Raw data:
######
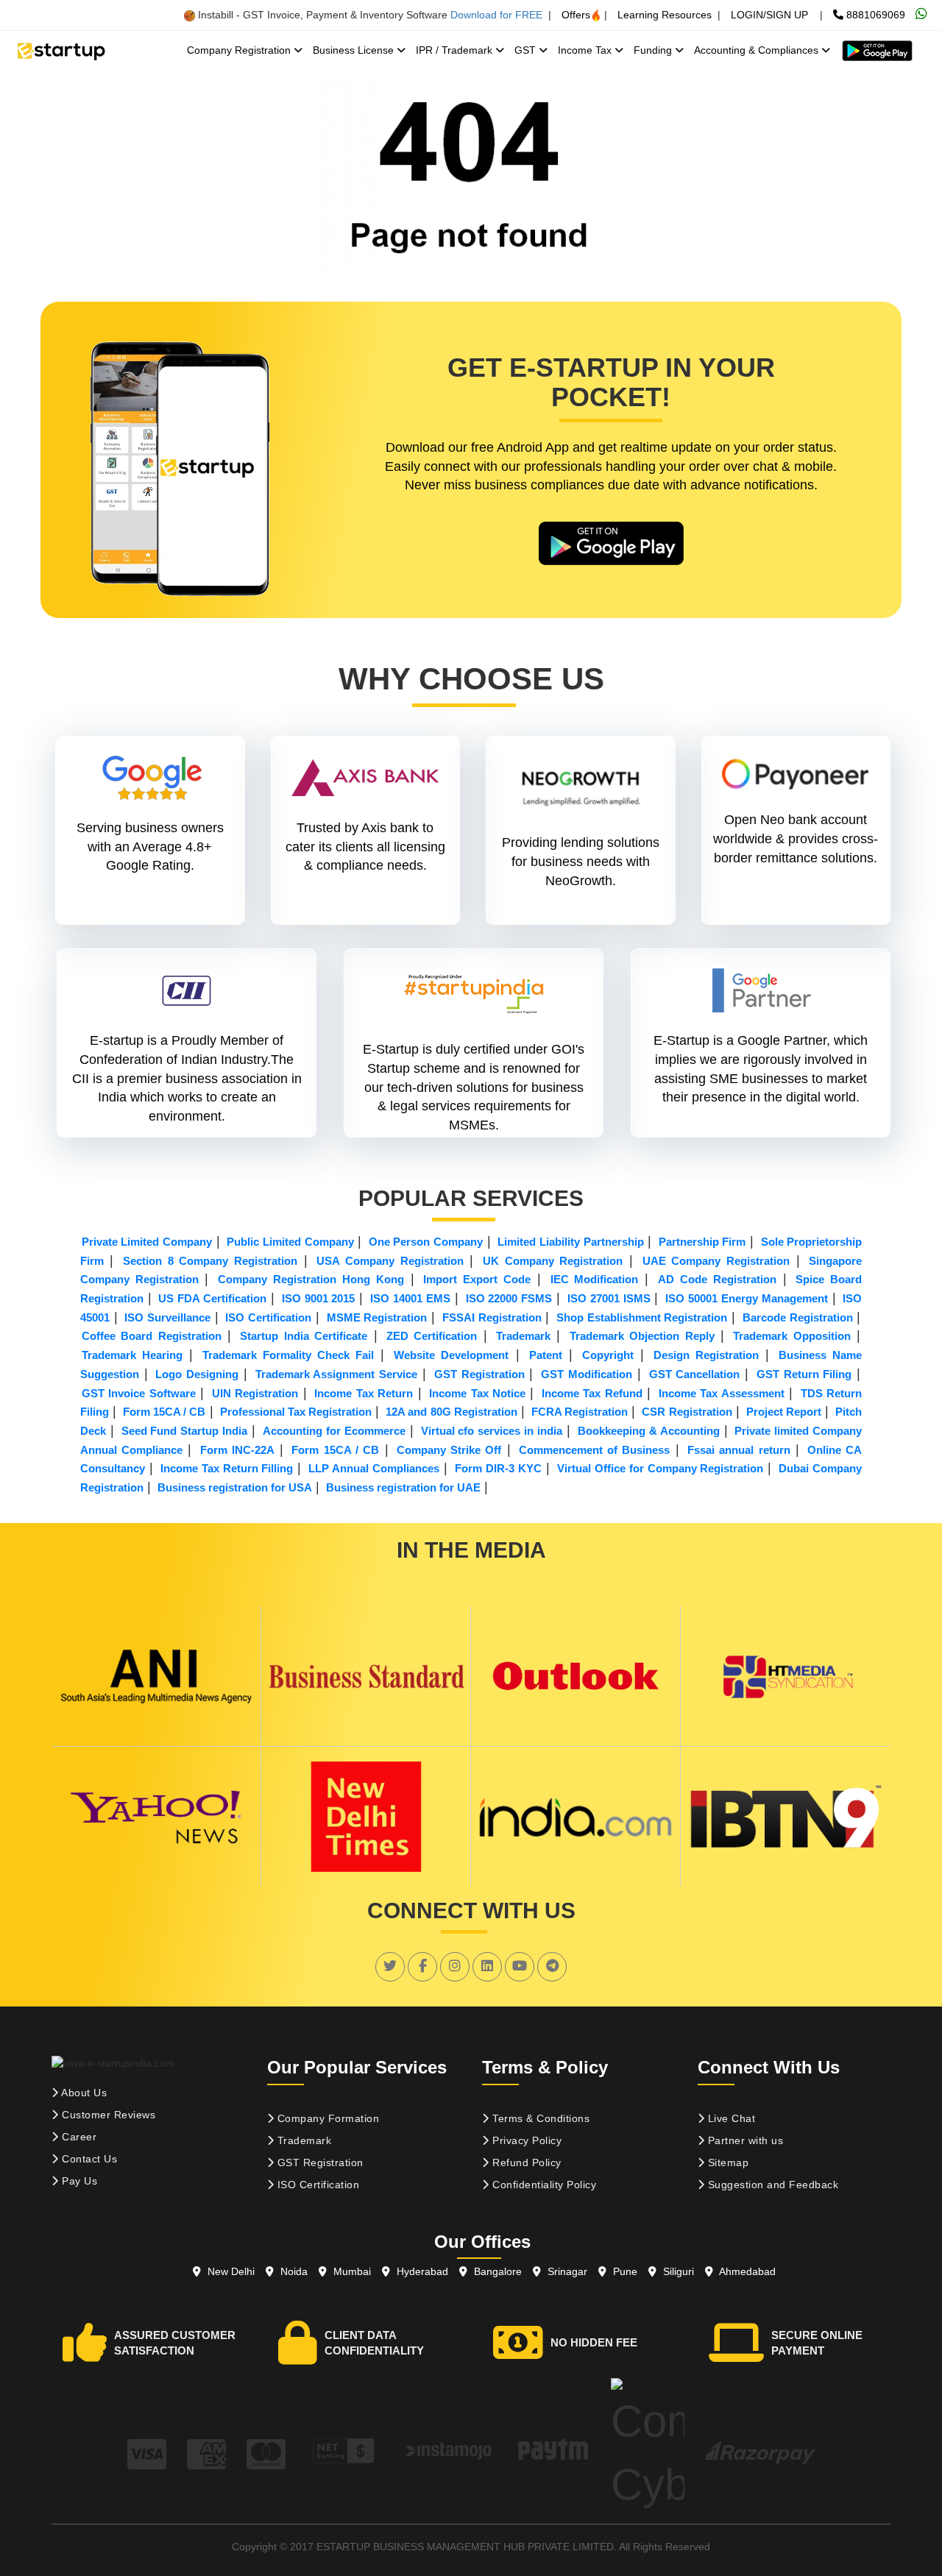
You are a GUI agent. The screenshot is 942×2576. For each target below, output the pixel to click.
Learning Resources (664, 15)
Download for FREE (496, 15)
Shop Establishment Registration (641, 1317)
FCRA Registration (579, 1411)
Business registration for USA (234, 1487)
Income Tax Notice (477, 1393)
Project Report (783, 1411)
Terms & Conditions (539, 2118)
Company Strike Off (449, 1450)
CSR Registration (687, 1411)
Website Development (451, 1355)
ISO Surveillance (167, 1317)
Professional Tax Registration (296, 1411)
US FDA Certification (212, 1298)
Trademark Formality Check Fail (288, 1355)
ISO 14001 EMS (410, 1298)
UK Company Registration (553, 1261)
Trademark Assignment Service (336, 1374)
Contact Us (88, 2159)
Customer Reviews (107, 2115)
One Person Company (426, 1241)
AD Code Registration (717, 1279)
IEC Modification (594, 1279)
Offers (576, 15)
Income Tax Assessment (722, 1393)
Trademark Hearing (132, 1355)
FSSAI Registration (492, 1317)
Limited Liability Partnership (570, 1241)
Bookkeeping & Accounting (649, 1430)
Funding (654, 50)
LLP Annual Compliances (373, 1468)
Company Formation (326, 2118)
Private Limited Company (147, 1241)
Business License (355, 50)
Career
######
Problem details: Pictures aside, please output the whole listing exactly as it appears above.

Your solution:
You are a GUI agent. The screenshot is 942×2576. For each target below, output the pixel to click.
Learning Resources (664, 15)
Download for FREE (496, 15)
Shop Establishment Registration (641, 1317)
FCRA Registration (579, 1411)
Business registration for USA (234, 1487)
Income Tax Notice (477, 1393)
Project Report (783, 1411)
Terms & Conditions (539, 2118)
Company Strike Off (449, 1450)
CSR Registration (687, 1411)
Website Development (451, 1355)
ISO Surveillance (167, 1317)
Professional Tax Registration (296, 1411)
US FDA Certification (212, 1298)
Trademark Formality Check Fail (288, 1355)
ISO 14001 EMS (410, 1298)
UK Company Registration (553, 1261)
Trademark Assignment Service (336, 1374)
Contact Us (88, 2159)
Customer Reviews (107, 2115)
One Person Company (426, 1241)
AD Code Registration (717, 1279)
IEC Modification (594, 1279)
Offers (576, 15)
Income Tax Assessment (722, 1393)
Trademark Hearing (132, 1355)
FSSAI Registration (492, 1317)
Limited Liability Partnership (570, 1241)
Bookkeeping & Accounting (649, 1430)
Funding (654, 50)
LLP Annual Compliances (373, 1468)
Company Formation (326, 2118)
Private Limited Company (147, 1241)
Business License (355, 50)
Career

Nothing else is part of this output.